Brittney Griner and the larger issue of women in men's sports

Kevin Jairaj-US PRESSWIRE

Is it possible that the reaction to Cuban's comments about Griner is about more than questioning basketball decisions?

I am not a bra-burning feminist. Not even close. I often get annoyed when people lean on gender bias to explain away shortcomings. But I am a female. And I do see actual gender bias that is worth addressing on occasion.

Basketball Twitter has been up in arms, thanks to a conversation Mark Cuban had involving Baylor hoops star Brittney Griner. To be fair, Basketball Twitter is generally up in arms whenever Cuban opens his mouth, whether justly or unjustly, so the instant reaction was no surprise. What surprises me is how folks immediately assumed this was a joke or a publicity stunt and not Mark Cuban genuinely believing a person is a capable basketball player.

If you get beyond the initial comment, Cuban goes on to say,

"I've thought about it already. Would I do it? And right now, I'd lean toward yes, just to see if she can do it. You never know until you give someone a chance."

That last sentence is the part I'd like to take a minute to discuss.

I guess the thing that's irking me so much is the need to keep Griner in her place. You know, the WNBA, where women make a couple thousand dollars playing a short season, then travel overseas for the rest of the year so they can make enough money just to live a normal life.

She's supposed to be here, doing damage for the Phoenix Mercury

Kelly Dwyer of Ball Don't Lie opined on the situation, and took the stance that it was a disservice to Griner to even consider her among the NBA talent.

No, at that point in her summer schedule she's supposed to be here, doing damage for the Phoenix Mercury and leading a turnaround for a proud franchise that has been in the WNBA Finals four times, while winning the championship in 2007 and 2009.

I'm sorry. Supposed to? And why is that? Because we created a nice little league for the girls to play in so they wouldn't feel left out of the professional basketball world? Have any of you ever been to a WNBA game? Or a women's NCAA basketball game? I have. There is such little respect for these women who play this sport as hard as any man does, and now we're forced to address the issue (again) of what to do when a woman wants to try her hand competing with the guys.

Look, I'm not saying inviting Griner to play in Summer League or even drafting her isn't a publicity stunt or an unwise basketball decision. What I'm saying is, why on earth isn't she allowed to try if she wants to?

There's this weird protective vibe that I'm picking up that's irking me to no end. "Oh no, don't get her hopes up just to let them down." She is a grown woman who has proven to be pretty damn strong in many ways. I think she can handle making her own decisions. Women who play basketball don't need men to look out for their best interests. Women in general don't need men to look out for their best interests, but that's a whole other issue.

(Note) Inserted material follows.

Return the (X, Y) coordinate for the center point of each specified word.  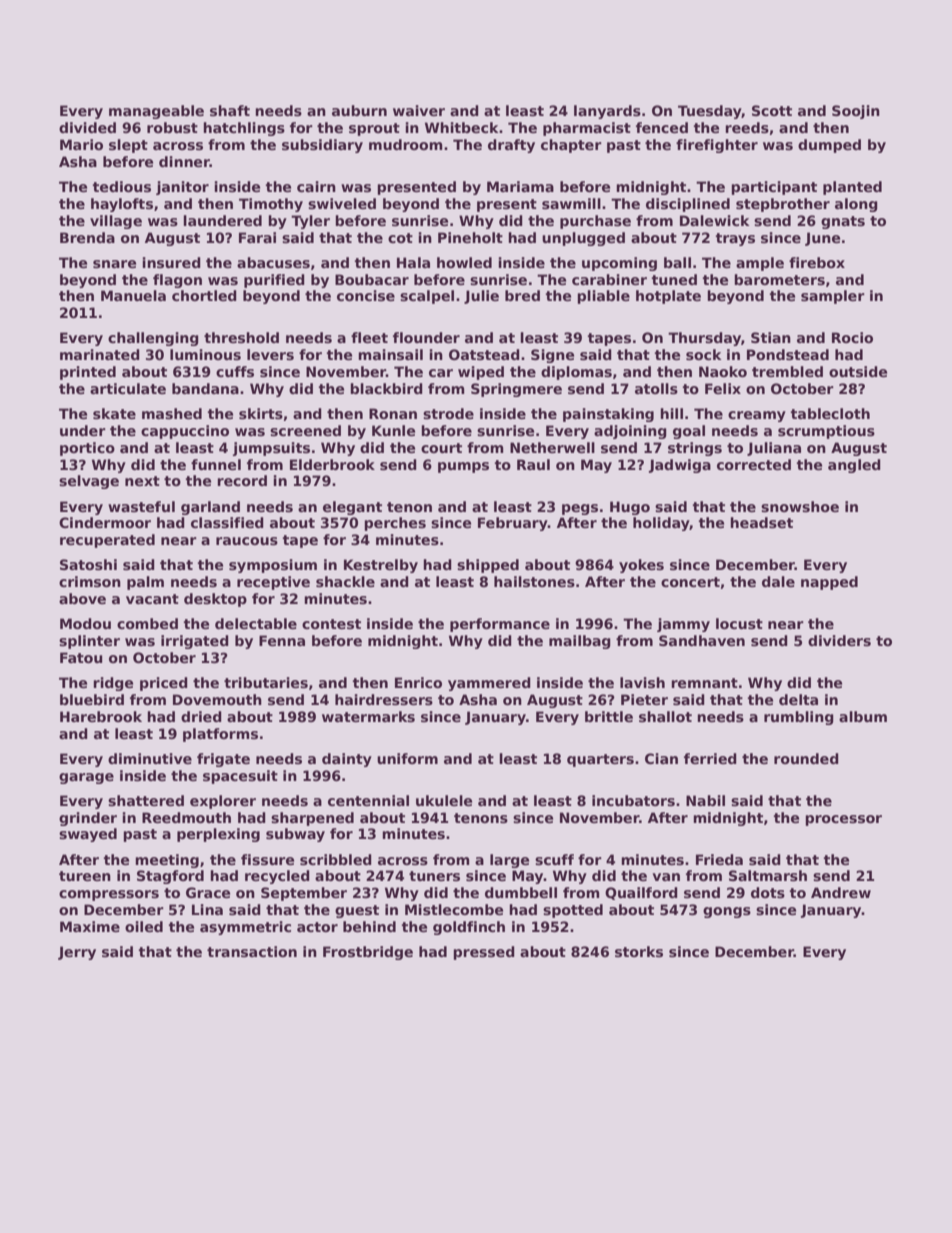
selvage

Maybe she wouldn't make the team. Ok, likely she wouldn't make the team. But hey, that little crack in the glass ceiling left by Ann Meyers Drysdale might just get a little bigger. Maybe the guys who have literally never watched a female play the game of basketball, and yet dismiss it all the same, might get a chance to see a truly unique talent that they wouldn't have seen otherwise. Maybe someone's opinion about female athletes will change.

And I'm curious as to why that's a bad thing.

Getting drafted as the first pick in the WNBA is a big deal. An impressive accomplishment shared by few. But if Brittney doesn't get drafted first, does that mean she can't ever play? No seriously, I'm asking. If she did find a way to audition at Summer League, and didn't get offered a contract, could she not go sign one with a WNBA team anyway? If she can, what's the harm in trying?

I don't always agree with Mark Cuban. Honestly, he drives me up a wall sometimes. But the immediate dismissal of his comments regarding Griner reveals, to me, a deeper issue of women playing men's sports. Remember, friends. Once upon a time women were not allowed to wear pants.

Things change. People can accomplish amazing things. And like Cuban said, you never know unless you give someone a chance.